Há um outro segmento da vida colonial brasileira em que a presença de alemães foi de importância duradoura. O marquês de Pombal chamara o conde Friedrich Wilhelm de Schaumburg-Lippe para Portugal, entregou-lhe o comando supremo para renovar as forças armadas e a arte bélica. (Kriegswesen). As preocupações de Lippe concentraram-se principalmente no esforço de elevar o nível da consciência moral dos soldados para com a pátria. Foi também o primeiro legislador do exército português pela qual implantou regras para as práticas militares, prescrições disciplinares e um código de guerra. Oberacker, citando Silva Barros resume o perfil de Lippe: "(....) nenhum legislador militar em toda história humana foi dotado de tamanha capacidade de síntese". (Oberacker, p. 141). Lippe regressou à Alemanha em 1764 onde fundou a famosa escola militar perto de Bückeburg. Manteve contudo permanente relacionamento com Portugal como conselheiro em assuntos militares e com sugestões de nomes de militares a serem contratados. Nessa condição sugeriu o nome de seu discípulo predileto Johann Heinrich Böhm para o seu lugar em Portugal. Böhm foi aceito pelo rei e promovido a marechal de campo e em 1767, por insistência do marquês de Pombal nomeou-o comandante de todas as tropas do Brasil. Como tal sua primeira e principal tarefa consistiu em equipar a colônia com um exército único sob comando central, em vez dos contingentes regionais mais ou menos autônomos e anárquicos, em condições de defender a colônia mesmo sem o concurso de tropas de Portugal. Böhm tornou-se assim o fundador do exército brasileiro no que diz respeito à sua organização hierárquica e no que tange também à filosofia e a base jurídica militar que o iria orientar daí para frente.
A obra de Johann Heinrich Böhm deve ser considerada como uma contribuição de primeira ordem na formação da nação brasileira. O conhecido sociólogo Oliveira Vianna (Evolução, p. 268) escreve: Surgiu desta forma um novo organismo na estrutura política e militar da colônia, motivado pela pressão das guerras externas. Abandona-se o mosaico do sistema regional dos pequenos contingentes regionais que gozavam de total autonomia, por uma organização ampla e una, na qual os núcleos de defesa dispersos pelas colônias, se organizavam em sintonia com um ponto de convergência (o Rio de Janeiro). (Oberacker, 1978, p. 145).
O general Böhm tornar-se-ia famoso também ao comandar as tropas brasileiras por ocasião da reconquista de Rio Grande do Sul e a consequente expulsão dos espanhóis dos territórios daquela região. Regressou para o Rio de Janeiro em 1779 e continuou a dedicar-se ao aperfeiçoamento do exército brasileiro até a sua morte em 22 de dezembro de 1783, sendo sepultado no mosteiro de Santo Antônio.
Na mesma época em que os espanhóis tentavam empurrar suas fronteiras para dentro do Rio Grande do Sul, empreendiam tentativas semelhantes nas fronteiras do norte do País. A fim de barrá-los foi organizado todo um aparato técnico-estratégico-militar para a região. Philipp Sturm, um jovem capitão de engenharia militar alemão imortalizaria seu nome nesta empreitada. Sob sua responsabilidade foram erguidos vários fortes na região responsáveis pelo estancamento das incursões espanholas pelo norte.

• _INFORMAÇÕES FORNECIDAS_:
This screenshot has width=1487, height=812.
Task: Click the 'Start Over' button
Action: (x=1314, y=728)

...

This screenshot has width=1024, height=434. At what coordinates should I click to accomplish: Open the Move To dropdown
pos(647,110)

--

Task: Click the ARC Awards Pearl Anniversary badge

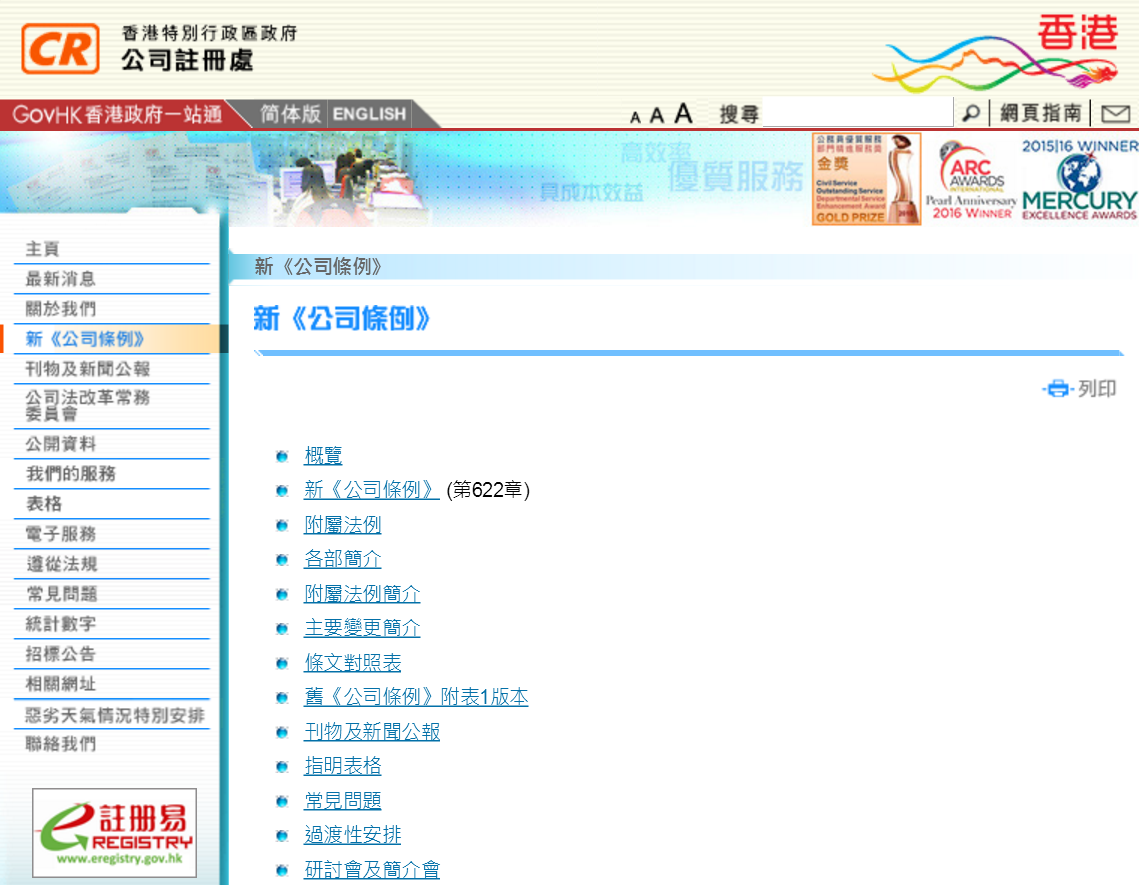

• _OBJETIVOS_:
#1 Pode citar literalmente o trecho do texto sobre os militares alemães no Brasil colonial que começa nas palavras "O general Böhm" e termina após "espanholas pelo norte."?
#2 Como você resumiria em duas frases o texto sobre os militares alemães no Brasil colonial?

• _RESULTADOS EM ORDEM_:
#1
O general Böhm tornar-se-ia famoso também ao comandar as tropas brasileiras por ocasião da reconquista de Rio Grande do Sul e a consequente expulsão dos espanhóis dos territórios daquela região. Regressou para o Rio de Janeiro em 1779 e continuou a dedicar-se ao aperfeiçoamento do exército brasileiro até a sua morte em 22 de dezembro de 1783, sendo sepultado no mosteiro de Santo Antônio.
Na mesma época em que os espanhóis tentavam empurrar suas fronteiras para dentro do Rio Grande do Sul, empreendiam tentativas semelhantes nas fronteiras do norte do País. A fim de barrá-los foi organizado todo um aparato técnico-estratégico-militar para a região. Philipp Sturm, um jovem capitão de engenharia militar alemão imortalizaria seu nome nesta empreitada. Sob sua responsabilidade foram erguidos vários fortes na região responsáveis pelo estancamento das incursões espanholas pelo norte.

#2 Chamado a Portugal pelo marquês de Pombal para renovar as forças armadas, o conde de Schaumburg-Lippe indicou seu discípulo Johann Heinrich Böhm, que em 1767 foi nomeado comandante de todas as tropas do Brasil e organizou um exército único sob comando central, tornando-se o fundador do exército brasileiro. Böhm comandou ainda a reconquista do Rio Grande do Sul contra os espanhóis, enquanto no norte o capitão de engenharia Philipp Sturm ergueu fortes que estancaram as incursões espanholas.